This is my future too. She made token noises about clearing up and downsizing in her 50s-60s as her aging mother was stuck in an unsuitable old house until she died at 90. Did nothing practical about it and is now mid-80s and stuck in her own unsuitable, deteriorating old house.
We now have inherited fine china sitting there unused for 20+ years since it was moved in. DF's stuff is still untouched 30+ years after he died.
I have a full house, so I will only be able to accomodate a carefully chosen range of small items. We've already got bits and pieces from MiL. Fortunately she was fairly minimalist.
DM was a war child. While she was very young, her early memories are of the war years including being bombed out. The affect on her father who saw active service had traumatic repurcussions on the family in the years after the war. Aside from the trauma which is a common cause of hoarding disorder, there was the rationing and "waste not want not" messaging.
Abundance didn't come until the 1980s, and she just wasn't mentally equipped to deal with it. She also wasn't equipped to teach me how to be organised and tidy; these are skills I've been working on in adulthood.

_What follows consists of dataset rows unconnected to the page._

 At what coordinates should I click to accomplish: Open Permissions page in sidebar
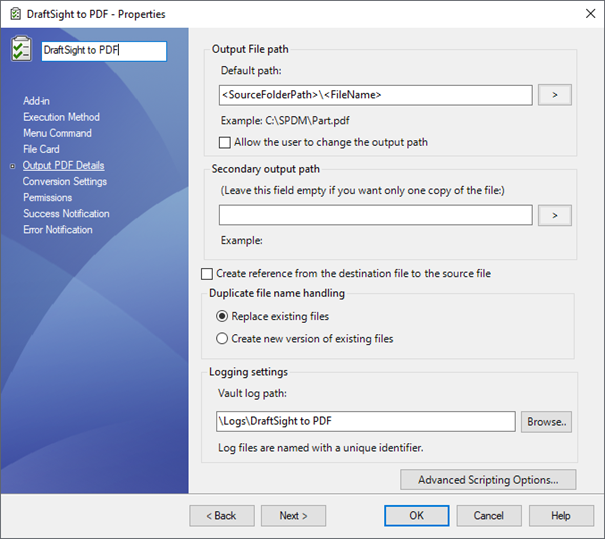(47, 197)
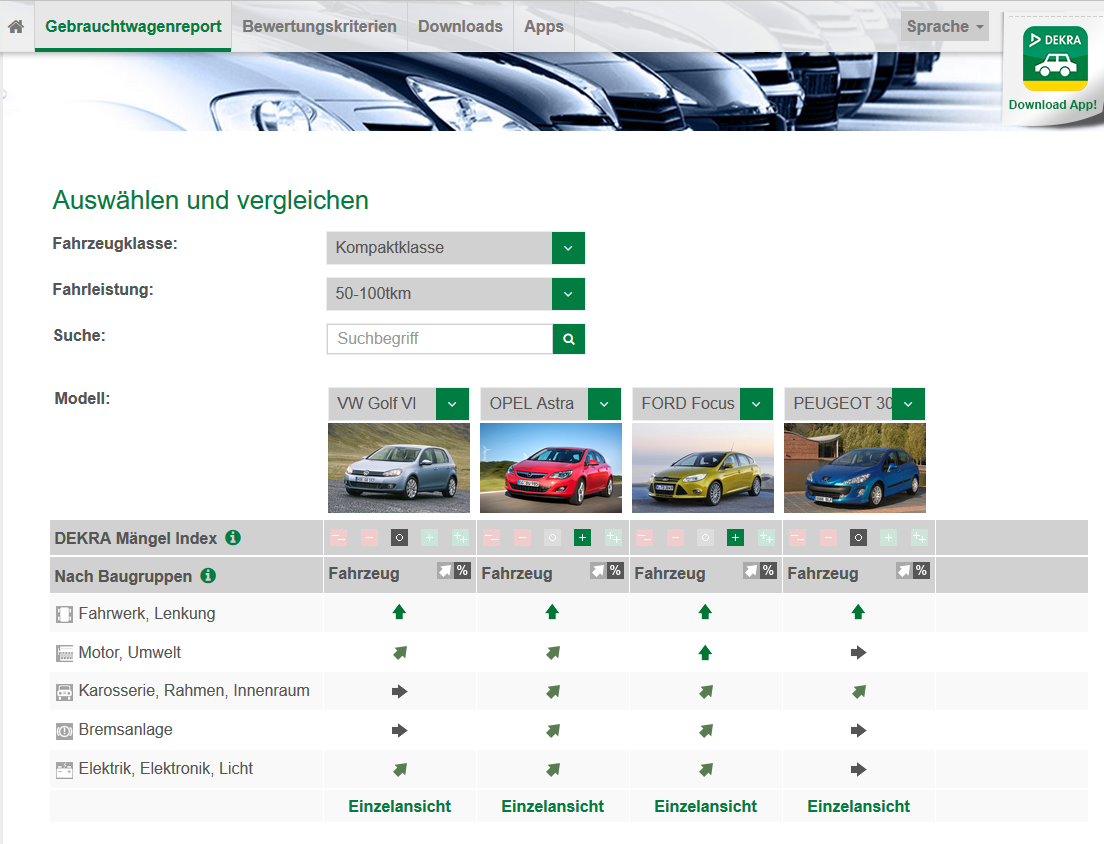Click the percent icon in the VW Golf column
Viewport: 1104px width, 844px height.
click(x=461, y=570)
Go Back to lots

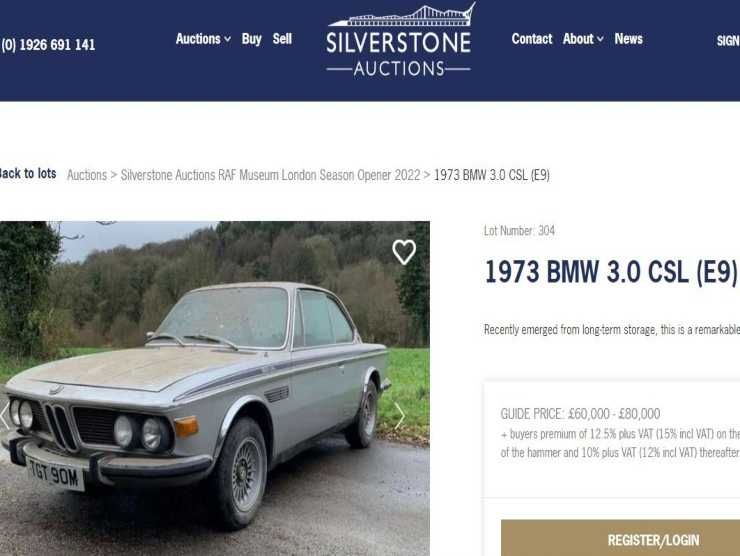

I wasn't allowed to clear out items from long-grown older relatives, didn't have appropriate storage from the random ramshackle ancient or aquired furniture. The house still contains "doom" bags of stuff gathered up in panic tidies. Logically, the stuff in them is decades old and should all be junk now, but because there is no organisation there, there could end up being items (most likely documents) of use caught up in them. Any attempts to clear out fashion magazines from 30 years ago will be met with protests such as "I haven't read the horroscope yet"
Daytime TV doesn't help with endless shit like Bargain Hunt feeding misguided notions of value for retro collectables/ crap. Or endless scaremongering about fraud and scams (she won't let any paperwork with an address on leave the house because she's convinced that will result in her identity being stolen)

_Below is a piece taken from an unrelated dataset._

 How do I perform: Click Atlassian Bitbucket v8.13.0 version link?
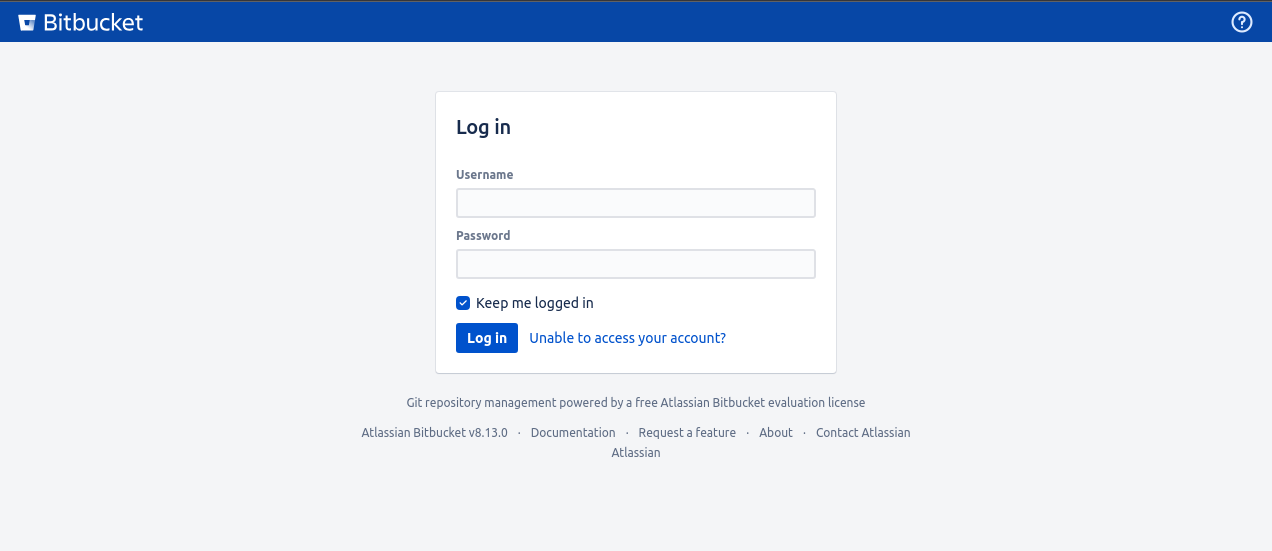coord(434,433)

The value of stuff dwindles because either it goes out of fashion or deteriorates if stored poorly. Collectables only have value when they're matched with people prepared to pay that value. To anyone else it's worthless.
At the weekend I went to a place with garden centres, craft village, ceramics type place and thought that it is substantially filled with crap targeted at older people. Younger generations tend to be more minimalist or at least more selective about what they buy in. DH and I went down the buying general purpose crockery rather than the "for best" route unlike our older relatives and most people of our age have done the same. Partly storage space, partly just wanting to use the nice stuff rather than it being on standby for 360 days of the year.
I haven't even got to the grief and dealing with it stage yet, but it is a concern and the amount of stuff and broken furniture is a barrier to our relationship. Travelling to go somewhere where you can't even sit down because the sofa collapsed some time around the millenium is not enticing.
When the time comes, I suspect that the best strategy will be to pick through and try to find the important bits (most likely in DM's room) and let a clearance company deal with the rest.